Desde un punto de vista jurídico-legal, ninguno. Un referéndum convocado así es
tan solo papel mojado. Como también lo es la teórica declaración unilateral de
independencia de Cataluña, prevista para 48 horas después, caso de alcanzarse
una mayoría de esos votos que nadie sabe exactamente cómo se van a recoger ni
quién los va a computar. Nada más nada es igual a nada.
Por
tanto, ¿por qué tanto empeño en impedir un referéndum y una declaración unilateral
de independencia que, dicen, no valen nada?
¿Acaso
no será que, contrariamente a lo que afirma el Gobierno Español, ese referéndum
mal hecho, mal planteado y completamente torpedeado por la actuación policial…
sí que sirve para algo?
Entramos
aquí en un terreno resbaladizo que, a pesar de que dice sustentarse en el
ordenamiento jurídico de España, según el Gobierno Español, y en el
ordenamiento jurídico internacional, según el Govern de la Generalitat, se
encuentra más bien en el territorio cenagoso, inseguro y repleto de intereses
particulares de la política.
Teniendo
en cuenta que es completamente imposible para nadie predecir con total
exactitud qué ocurrirá mañana, parece que ahora mismo el miedo del Gobierno
Español es que una participación masiva y pacífica de la población catalana
pueda servir para darle al referéndum una determinada legitimidad a los ojos de
la comunidad internacional. La forma de tratar de impedirlo sería, como se ha
hecho, mediante una fuerte movilización policial como no se ha visto –mal que
pese– desde los tiempos del franquismo. No menos temeroso debe mostrarse el
Govern catalán ante la presión ejercida por las fuerzas
de seguridad del Estado Español –y también, en contra de lo que quizá les dicta
su fuero más íntimo, por los propios Mossos d’Esquadra, hasta hace poco
los héroes del atentado terrorista del pasado 17 de agosto–; una presión que,
como digo, acabe provocando el fracaso de la consulta, unida a un siempre
incómodo e inoportuno pronóstico de lluvia para mañana mismo. Fracaso que
desembocaría en un adelantamiento de las elecciones autonómicas catalanas, ya
previsto en la legislación suspendida por el TC. En cualquier caso, parece
claro que el conflicto planteado es el mayor fracaso político de la historia
española contemporánea.
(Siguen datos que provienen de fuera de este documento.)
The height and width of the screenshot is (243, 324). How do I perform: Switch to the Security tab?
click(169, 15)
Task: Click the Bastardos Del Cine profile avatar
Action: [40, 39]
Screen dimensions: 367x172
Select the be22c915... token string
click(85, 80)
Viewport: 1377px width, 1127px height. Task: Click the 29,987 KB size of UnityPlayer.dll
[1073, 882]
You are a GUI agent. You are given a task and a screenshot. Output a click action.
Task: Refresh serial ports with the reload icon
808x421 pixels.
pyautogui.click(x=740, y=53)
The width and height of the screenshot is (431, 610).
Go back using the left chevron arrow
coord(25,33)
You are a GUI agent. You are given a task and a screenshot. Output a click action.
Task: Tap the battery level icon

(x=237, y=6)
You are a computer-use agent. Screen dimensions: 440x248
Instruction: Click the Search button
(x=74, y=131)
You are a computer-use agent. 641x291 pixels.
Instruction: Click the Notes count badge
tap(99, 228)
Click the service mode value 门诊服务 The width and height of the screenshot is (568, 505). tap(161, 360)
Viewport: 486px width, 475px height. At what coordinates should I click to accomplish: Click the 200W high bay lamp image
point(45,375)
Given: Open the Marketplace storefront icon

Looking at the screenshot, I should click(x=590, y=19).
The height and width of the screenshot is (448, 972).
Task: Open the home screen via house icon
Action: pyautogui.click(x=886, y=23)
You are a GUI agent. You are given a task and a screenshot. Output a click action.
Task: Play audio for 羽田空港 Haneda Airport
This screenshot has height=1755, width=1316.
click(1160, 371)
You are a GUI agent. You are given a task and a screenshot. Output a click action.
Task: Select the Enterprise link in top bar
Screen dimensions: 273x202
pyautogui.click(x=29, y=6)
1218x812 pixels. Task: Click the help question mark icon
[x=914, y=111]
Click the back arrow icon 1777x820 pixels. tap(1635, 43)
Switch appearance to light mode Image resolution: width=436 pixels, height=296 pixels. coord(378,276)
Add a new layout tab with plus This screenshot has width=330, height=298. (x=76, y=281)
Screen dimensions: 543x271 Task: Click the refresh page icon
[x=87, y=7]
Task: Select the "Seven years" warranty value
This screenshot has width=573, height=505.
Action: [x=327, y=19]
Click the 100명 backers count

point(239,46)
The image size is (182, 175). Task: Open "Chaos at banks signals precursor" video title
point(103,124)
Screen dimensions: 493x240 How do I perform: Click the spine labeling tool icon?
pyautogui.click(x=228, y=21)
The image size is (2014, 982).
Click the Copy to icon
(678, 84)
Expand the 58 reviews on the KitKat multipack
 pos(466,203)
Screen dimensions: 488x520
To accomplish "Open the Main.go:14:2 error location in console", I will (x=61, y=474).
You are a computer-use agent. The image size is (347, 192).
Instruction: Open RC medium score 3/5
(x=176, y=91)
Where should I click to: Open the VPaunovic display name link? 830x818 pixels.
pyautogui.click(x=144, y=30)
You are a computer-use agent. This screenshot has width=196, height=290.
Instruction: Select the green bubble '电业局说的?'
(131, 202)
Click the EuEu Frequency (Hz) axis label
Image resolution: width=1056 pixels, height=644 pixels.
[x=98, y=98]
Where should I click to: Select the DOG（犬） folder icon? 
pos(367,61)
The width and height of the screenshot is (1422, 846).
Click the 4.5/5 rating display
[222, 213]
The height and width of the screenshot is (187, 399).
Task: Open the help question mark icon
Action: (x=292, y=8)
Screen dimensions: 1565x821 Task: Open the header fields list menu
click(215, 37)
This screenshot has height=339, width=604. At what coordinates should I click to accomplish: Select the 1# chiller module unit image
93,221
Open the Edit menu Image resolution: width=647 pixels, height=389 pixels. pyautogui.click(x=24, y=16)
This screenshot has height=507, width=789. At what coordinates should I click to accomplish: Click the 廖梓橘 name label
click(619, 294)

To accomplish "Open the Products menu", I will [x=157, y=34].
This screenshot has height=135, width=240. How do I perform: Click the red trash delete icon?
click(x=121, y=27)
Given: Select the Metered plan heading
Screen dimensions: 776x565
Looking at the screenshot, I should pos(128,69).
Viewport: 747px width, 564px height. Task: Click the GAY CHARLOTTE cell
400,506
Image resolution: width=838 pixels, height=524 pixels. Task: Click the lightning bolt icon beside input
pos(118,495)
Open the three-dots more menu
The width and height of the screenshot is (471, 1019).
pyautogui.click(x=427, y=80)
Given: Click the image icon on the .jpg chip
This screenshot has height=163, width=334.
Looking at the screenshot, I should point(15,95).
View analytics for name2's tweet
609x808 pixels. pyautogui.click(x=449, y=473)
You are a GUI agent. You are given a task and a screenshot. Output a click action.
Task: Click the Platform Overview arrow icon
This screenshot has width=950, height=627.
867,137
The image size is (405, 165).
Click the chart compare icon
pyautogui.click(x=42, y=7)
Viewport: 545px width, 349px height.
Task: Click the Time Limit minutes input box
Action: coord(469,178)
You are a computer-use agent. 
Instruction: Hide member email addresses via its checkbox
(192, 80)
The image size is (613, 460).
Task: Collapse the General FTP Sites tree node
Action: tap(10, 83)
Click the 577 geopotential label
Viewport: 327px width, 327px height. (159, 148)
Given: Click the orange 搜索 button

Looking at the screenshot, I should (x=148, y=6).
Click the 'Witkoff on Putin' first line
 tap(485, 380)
Y, si bien es justo reconocer el grado de participación
culpable del Govern de la Generalitat, azuzando un “choque de trenes” mediante
una irresponsable maniobra parlamentaria destinada a legitimar un referéndum
que no ha sido lo suficientemente trabajado, no cabe la menor duda de que la
mayor parte de la responsabilidad de lo que pueda ocurrir mañana en Cataluña
recae principalmente en un Gobierno Español que, aparentemente incapaz de
manejar esta situación, o quizá arrogantemente pagado de sí mismo, ha preferido
dejar su trabajo, hacer política, en manos de personas –jueces y fuerzas de
seguridad estatales y autonómicas–, que tan solo se limitan a hacer el suyo.
Queda,
pues, en manos de los políticos que este fracaso total y absoluto, y que tan
solo les compete a ellos, no derive a partir de mañana en un completo desastre
para la ciudadanía. Esperémoslo.
Impresionante visión que me a encantado leer, "también he leído el post el mayor desastre" llevo desde el domingo queriendo expresarme sin capacidad de hacerlo porque estoy triste por lo que esta pasando. Soy de San Sebastián no nacionalista ni independentista, he vivido un tiempo en Barcelona, me he formado como Coach y conocí el amor también en esa ciudad a la que quiero. Estaba en Barcelona en los trágicos atentados y compartí con ellos emocionado su dolor y su emblema NO TINC POR. Lo triste es que lo que no consiguieron los terroristas lo están consiguiendo los políticos, estoy empezando a tener miedo por como puedan degenerar los acontecimientos en Cataluña.
ResponderEliminarLeerte me a aportado cierto deshago, es una maravilla que envidio la claridad y conocimiento que tienes y lo bien que te expresas. Gracias !!!